Priests and others close to the Orthodox churches, studying their role in post-Soviet society, have voiced anxiety that, while religion has recovered its stature, calls to prayer could not avert bloodshed between two peoples who share Orthodoxy, and centuries of deep cultural, political, economic and social ties.
"What these events show is the collapse of the myth of unity of Orthodox peoples and the collapse of the myth of the supreme peacemaking ability of Orthodox civilization," said Anatoly Krasikov, director of the Center for Religious and Social Studies of the Institute of Europe in Moscow.
"Of course it is not Orthodoxy that is to blame for this collapse, but concrete people, functionaries of the church administrative structures of Russian and Georgian Orthodoxy. They, for all practical purposes, remained aloof and did nothing to end a war that was unjust from all sides."

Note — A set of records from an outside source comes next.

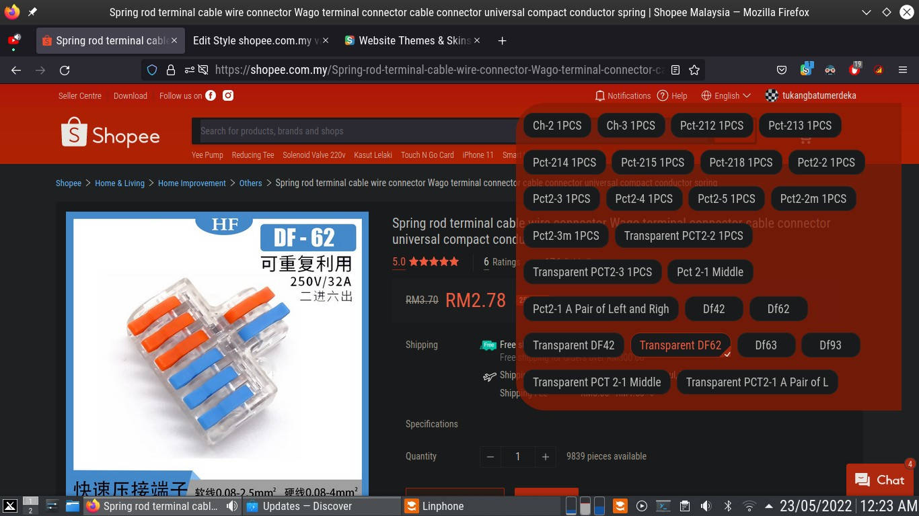Click the Shopee logo

pyautogui.click(x=110, y=134)
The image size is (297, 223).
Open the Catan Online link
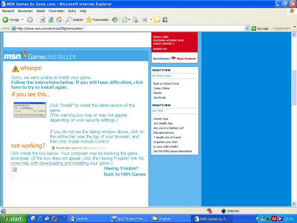tap(161, 88)
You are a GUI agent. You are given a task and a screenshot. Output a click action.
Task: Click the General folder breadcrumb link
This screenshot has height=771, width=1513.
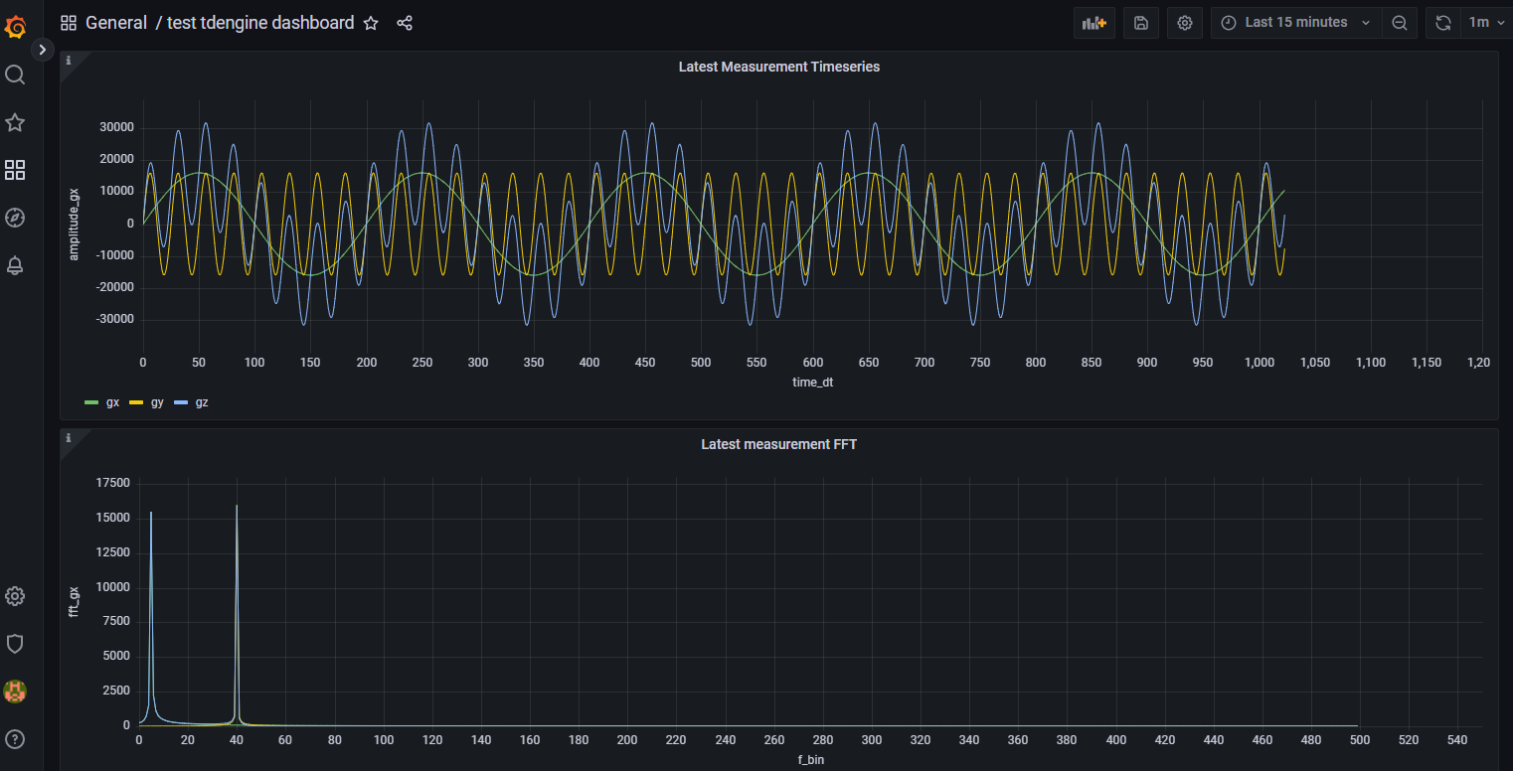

Russia has the world's largest Orthodox Christian population, with an estimated 75 percent of its over 140 million people identifying themselves as Orthodox (although only 10 percent are regular churchgoers), according to a poll last year by the Russian Public Opinion Research Center. The Moscow Patriarchate is vying with the smaller Patriarchate of Constantinople for predominance in the Orthodox world.
Georgia has fewer than five million people, but is one of the most ancient Christian countries in the world. Its church dates back to the fourth century, far outpacing the Russian church, which dates its founding to the Baptism of Rus in 988, when Prince Vladimir of Kiev brought Orthodoxy to the banks of the Dnieper River.

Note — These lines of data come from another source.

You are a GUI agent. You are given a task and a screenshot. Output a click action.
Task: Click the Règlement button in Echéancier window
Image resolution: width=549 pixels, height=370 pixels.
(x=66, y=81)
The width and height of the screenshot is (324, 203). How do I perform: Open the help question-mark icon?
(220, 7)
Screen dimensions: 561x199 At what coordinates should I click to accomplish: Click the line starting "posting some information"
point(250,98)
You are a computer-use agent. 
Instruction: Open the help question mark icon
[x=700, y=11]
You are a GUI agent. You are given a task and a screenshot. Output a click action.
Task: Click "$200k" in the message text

Russia annexed Georgia, which was seeking protection from Persia, in 1801, absorbed its church and abolished its Patriarchate, which was restored - in name, at least - only after the Bolsheviks came to power.
In Soviet times, Georgia became something of a refuge for persecuted Orthodox monks from Russia, said Nikolai Mitrokhin, a specialist on the Orthodox Church in the former Soviet Union. From Czarist times through the Soviet era, Georgian clergy trained in Russia and Kiev.
"For Georgia, Russia is this love-hate relationship," said Tamara Grdzelidze, an Oxford-trained theologian from Georgia who works at the World Council of Churches headquarters in Geneva and has edited an English-language history of the Orthodox Church of Georgia.
"Our patriarch was educated in Russia, and this is the best he knows and he respects it highly," she added. "This is a very complicated and long history of relationship between the churches. When Russia annexed Georgia in the beginning of the 19th century, it abolished the king, it abolished the patriarch in 1811, it persecuted the Georgian language at all levels, including the church."
The latest conflict has stirred those memories on both sides, rankling each.
Last week, Patriarch Ilia appealed to Medvedev and Putin to end the confrontation and not to recognize South Ossetia and Abkhazia. "This will give rise to separatism in your country, and in the future you will have many more problems than we have in Georgia today," he said, according to the Interfax news agency. "This is worth meditating upon."
There are deep historical and cultural factors in this conflict that predate Russia's resurgent nationalism. I do not pretend to understand them, but I urge readers to be aware.
Either way, it is a sorrowful thing when God's people, whatever creed they follow, kill one another. Pray for peace.